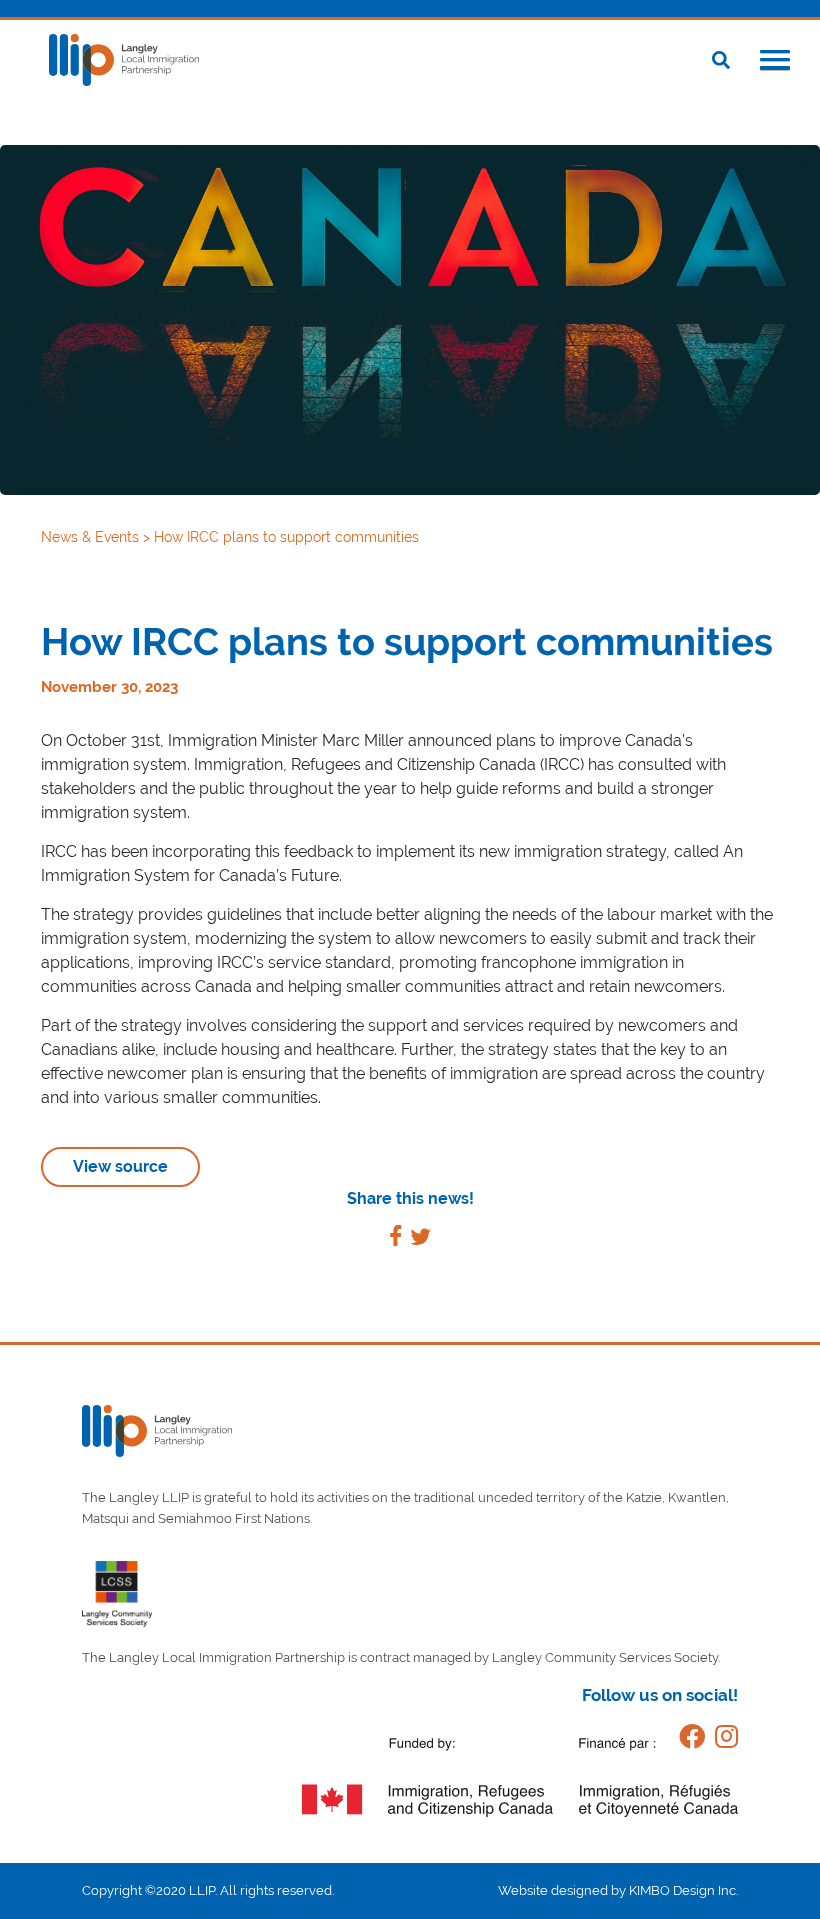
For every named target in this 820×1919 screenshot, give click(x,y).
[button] (775, 62)
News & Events (92, 537)
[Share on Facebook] (395, 1239)
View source (120, 1166)
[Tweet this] (420, 1239)
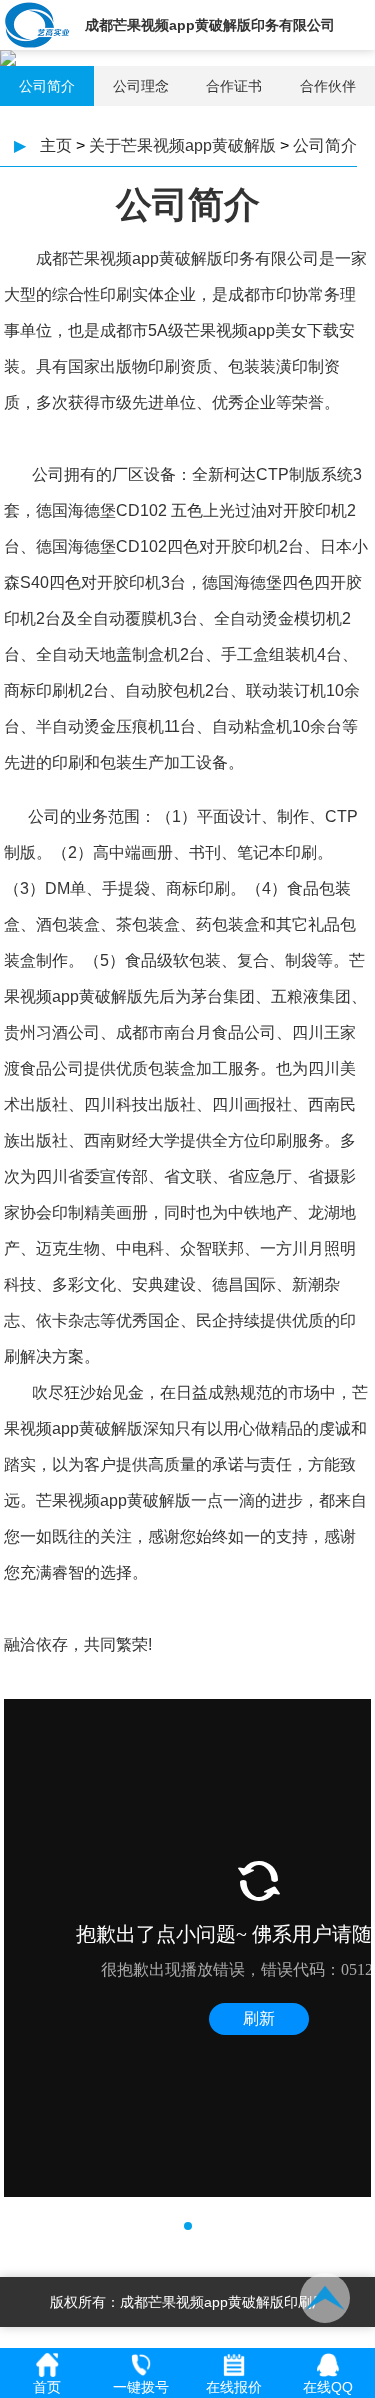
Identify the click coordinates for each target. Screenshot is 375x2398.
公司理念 (141, 86)
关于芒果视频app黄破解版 (182, 145)
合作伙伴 (328, 86)
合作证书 (234, 86)
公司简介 (47, 86)
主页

□ □ □ □

> Task to carry out: Please transcribe the listing exactly as it stands, but omit its pictures.

> Answer for the task:
For every named target in this 820×1919 screenshot, give click(x,y).
[button] (775, 62)
News & Events (92, 537)
[Share on Facebook] (395, 1239)
View source (120, 1166)
[Tweet this] (420, 1239)
Identify the click coordinates for each target. Screenshot is 375x2398.
公司理念 (141, 86)
关于芒果视频app黄破解版 (182, 145)
合作伙伴 (328, 86)
合作证书 (234, 86)
公司简介 (47, 86)
主页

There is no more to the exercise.